Symmetric polynomial from graphs Let $g$ be a directed, connected multigraph, on $n$ vertices, without loops.
Define 
$$P_g(x_1,\dots,x_n) := Sym\left[ \prod_{(i,j) \in g} (x_i-x_j) \right]$$
where $(i,j)$ is the directed edge from $i$ to $j,$ and $Sym$ denotes the symmetrization,
that is, sum of all permutations of variables in the argument.
Now, for some multigraphs $g,$ we have that $P_g$ is identically zero.
A sufficient condition is that if we can change the direction of an odd number of edges in $g$
and obtain a graph isomorphic to $g,$ then $P_g$ is identically 0.
This is however not necessary, as the graph with edges (1,2),(2,3),(3,4),(2,4),(2,4)
will give a polynomial that is identically 0.
The number of connected multigraphs with n edges that yields a zero polynomial 
are, for n=1,..,6, equal to 1,0,3,2,19,20, and this sequence gives no hits in Sloane.
What I am asking for is a necessary and sufficient condition of a graph that gives the zero polynomial, as defined by the procedure above.
EDIT: Note that if $g_1$ and $g_2$ are isomorphic as undirected graphs, 
then $P_{g_1} = \pm P_{g_2}.$ Changing the direction of one single edge changes the sign of the associated polynomial.
 A: I am afraid this innocuous-looking question is in fact extremely hard, and I would be surprised if one could find a necessary and sufficient criterion which is more useful than the definition itself. Here is why:
The question pertains to the classical invariant theory of binary forms.
Firstly, suppose your graph is $v$-regular, i.e., all vertices have the same valence $v$.

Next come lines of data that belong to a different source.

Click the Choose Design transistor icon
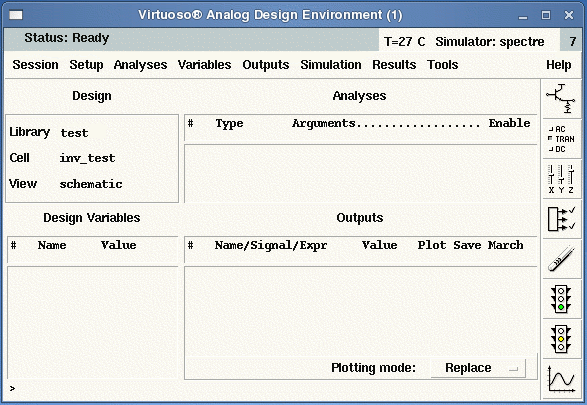This screenshot has height=405, width=587. point(561,99)
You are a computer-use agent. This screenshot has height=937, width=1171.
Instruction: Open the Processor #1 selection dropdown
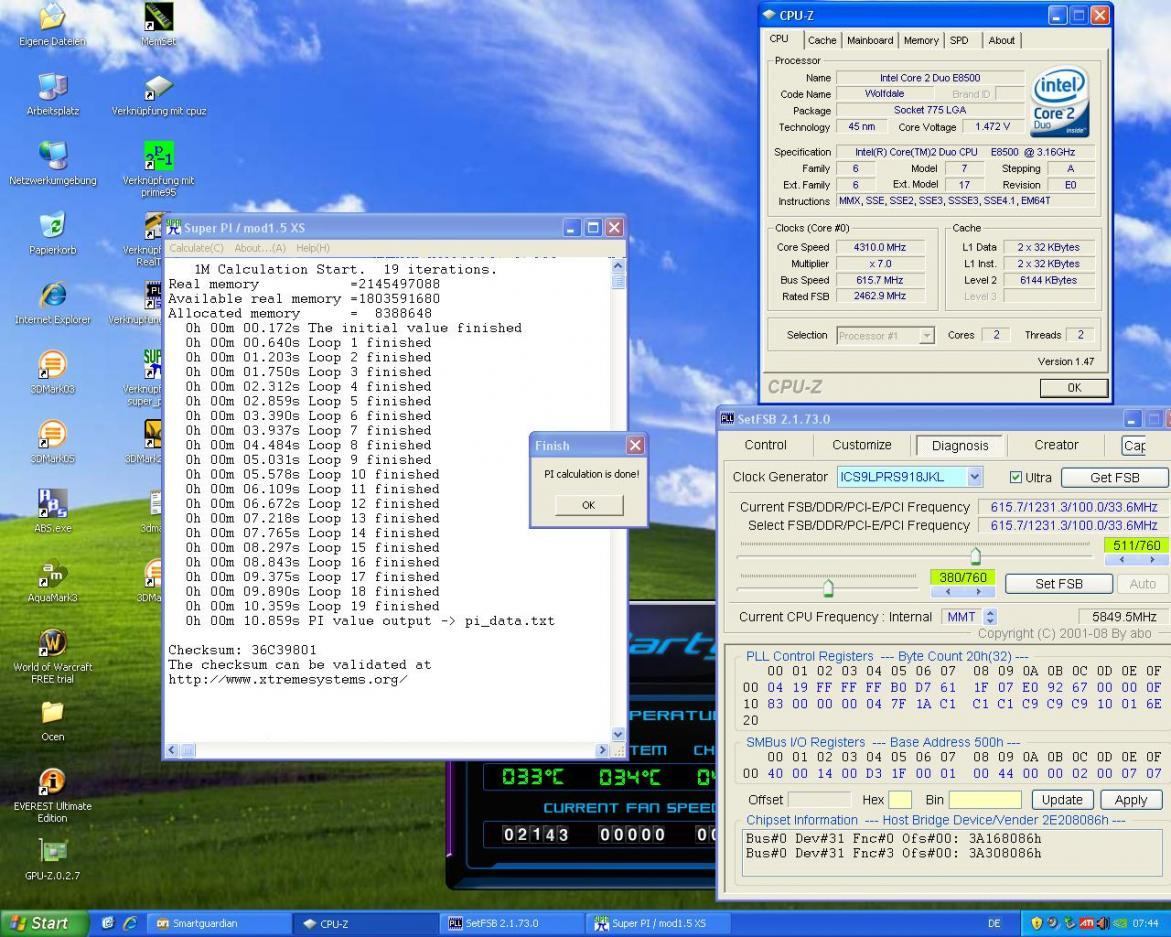tap(926, 336)
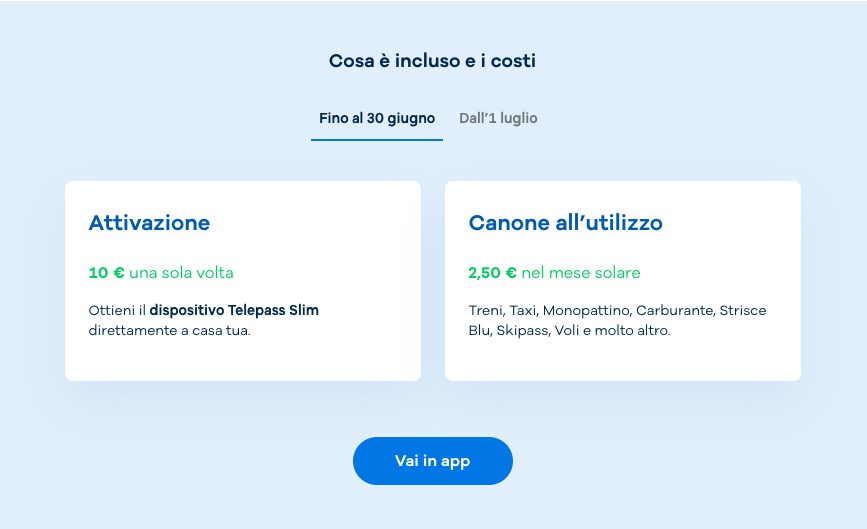Image resolution: width=867 pixels, height=529 pixels.
Task: Click the word "Strisce" in the Canone card
Action: click(x=743, y=311)
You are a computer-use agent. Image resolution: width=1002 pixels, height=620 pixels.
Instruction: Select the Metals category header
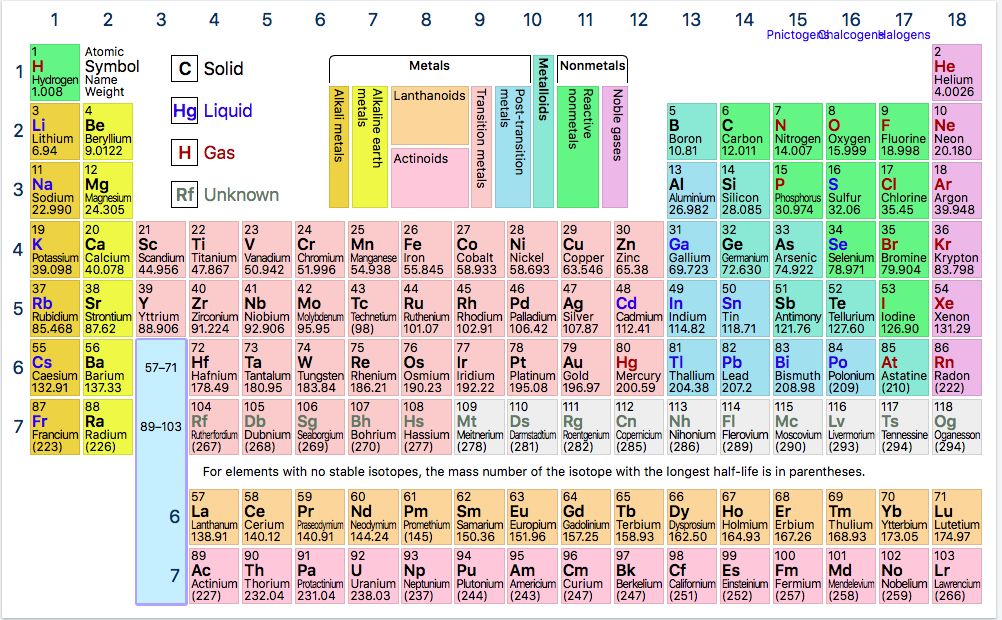pos(429,67)
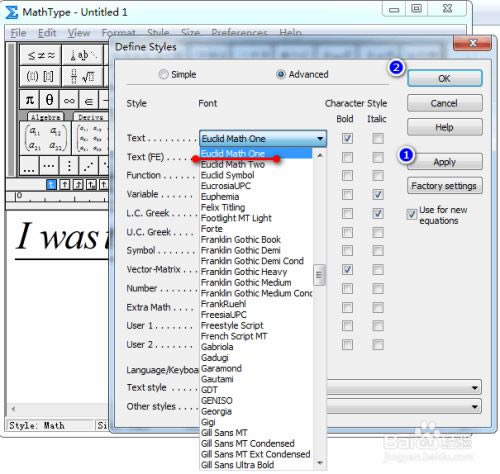Open the fraction and radical templates palette

pyautogui.click(x=83, y=76)
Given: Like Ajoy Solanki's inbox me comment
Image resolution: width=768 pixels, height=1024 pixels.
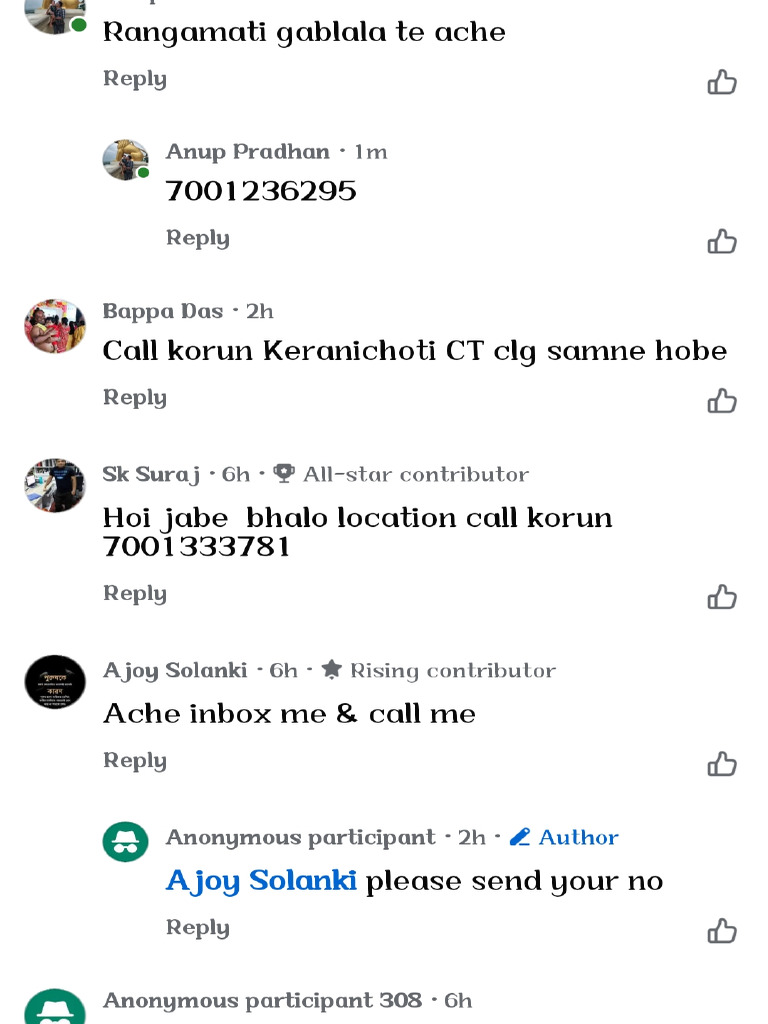Looking at the screenshot, I should (722, 764).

Then if the $x_1,\ldots,x_n$ are interpreted as the roots of a polynomial of degree $n$,
or after homogenization as a homogeneous polynomial of degree $n$ in two variables,
i.e., a binary form, your sum defines an $SL_2$ invariant for such a binary form.
The nonregular case likewise corresponds to what 19th century mathematicians called
covariants.
Here is a fact. In the regular case, the product $nv$ has to be even since this is twice the
number of edges. Take $n=5$ and $v$ even but not divisible by 4 such that $v<18$. Then for every graph satisfying
this condition the polynomial is identically zero.
Likewise you can take $v=5$ and impose $n$ even but not divisible by 4 and $n<18$ and the result also is that 
all graphs of this kind give zero. This is a nontrivial fact which has to do with
the invariants of the binary quintic: there is no skew invariant before degree 18 which is
the degree of Hermite's invariant.
Another example of your question is the following. Take $n=m^2$, and arrange the vertices
into an $m\times m$ square array. Take for the graph $g$ the following:
put an edge between two vertices if they are in the same row or in the same column.
It is trivial to see that the polynomial will vanish if $m$ is odd.
Now if you can prove that the graph polynomial is nonzero (for any even $m$)
then you would have proved the Alon-Tarsi conjecture, which implies the even case
of the Rota basis conjecture.
As far as I know these are widely open problems.
A reference on the general graph polynomial vanishing question is:
G. Sabidussi, Binary invariants and orientations of graphs, Disc. Math 101 (1992), pp. 251-277.
This very question was historically important for the development of graph theory since it motivated Petersen's work.